In 1805, he left New Lebanon, New York, for an extended trip west with two other Shaker missionaries, John Meacham and Benjamin S. Youngs. Their travels took them to Kentucky and Ohio where the camp meeting revivals had taken place. Bates was the musician who sang at the first official Shaker meeting in the West at Turtle Creek, Ohio, on May 23, 1805. He was nearly strapped on a horse and thrown out of Indiana by antagonistic locals who objected to the Shakers establishing a community at West Union (Busro), Indiana.

Bates eventually walked several thousand miles across Kentucky and the Midwest in the interests of advancing Shakerism.

Before he joined the Shakers in 1801, Bates had learned many of the tunes of that time. He used one of these tunes in his early Shaker hymn, "Rights of Conscience", composed about 1810. This long ballad hymn of fifteen verses pays tribute to both George Washington and Mother Ann Lee. Bates based his hymn on the popular tune of Washington's time, titled "The President's March".
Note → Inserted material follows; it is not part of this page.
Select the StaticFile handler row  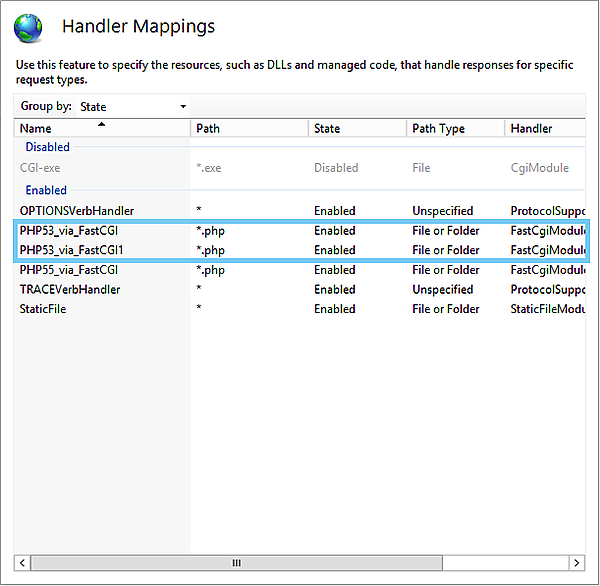coord(43,309)
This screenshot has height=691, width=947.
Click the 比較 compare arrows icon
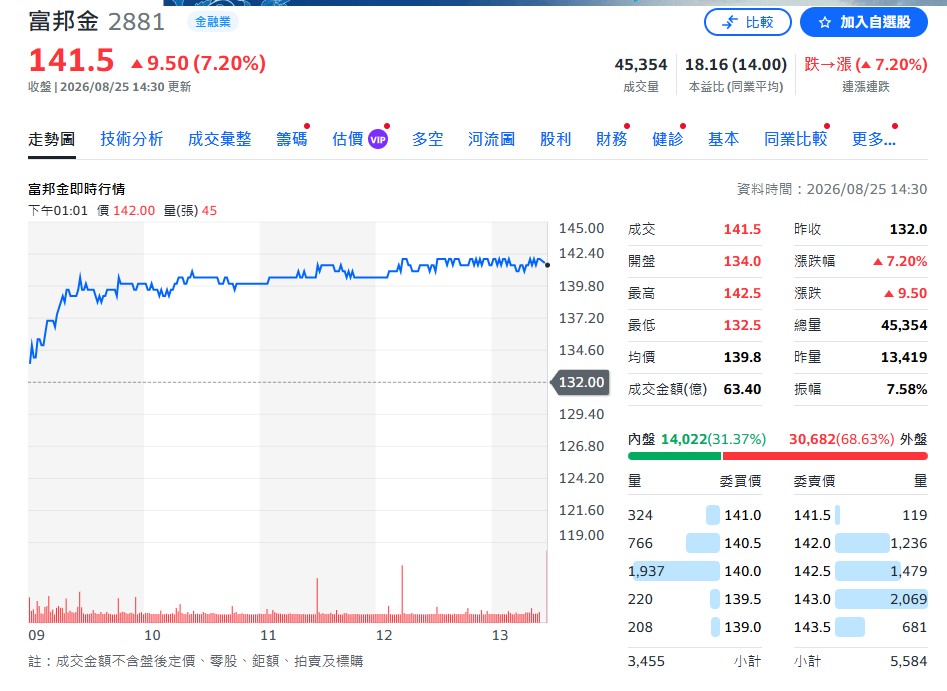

Later on Bates became a prominent Shaker church leader, serving mainly at Watervliet, Ohio, just south of Dayton. He wrote many Shaker spirituals, including an anthem, "Mount Zion", and the hymn, "Ode to Contentment", with words attributed to Elder Richard Pelham at the Shaker community in North Union, Ohio.

Bates returned to New Lebanon, New York in 1835 and the following year completed his lively and informative autobiography. He remained at New Lebanon until his death on March 17, 1837. As per his request, "Almighty Savior", a hymn which he had composed, was sung at his funeral.

Bates was the father of Sarah Bates, who became known in her own right for her activities among the Shakers.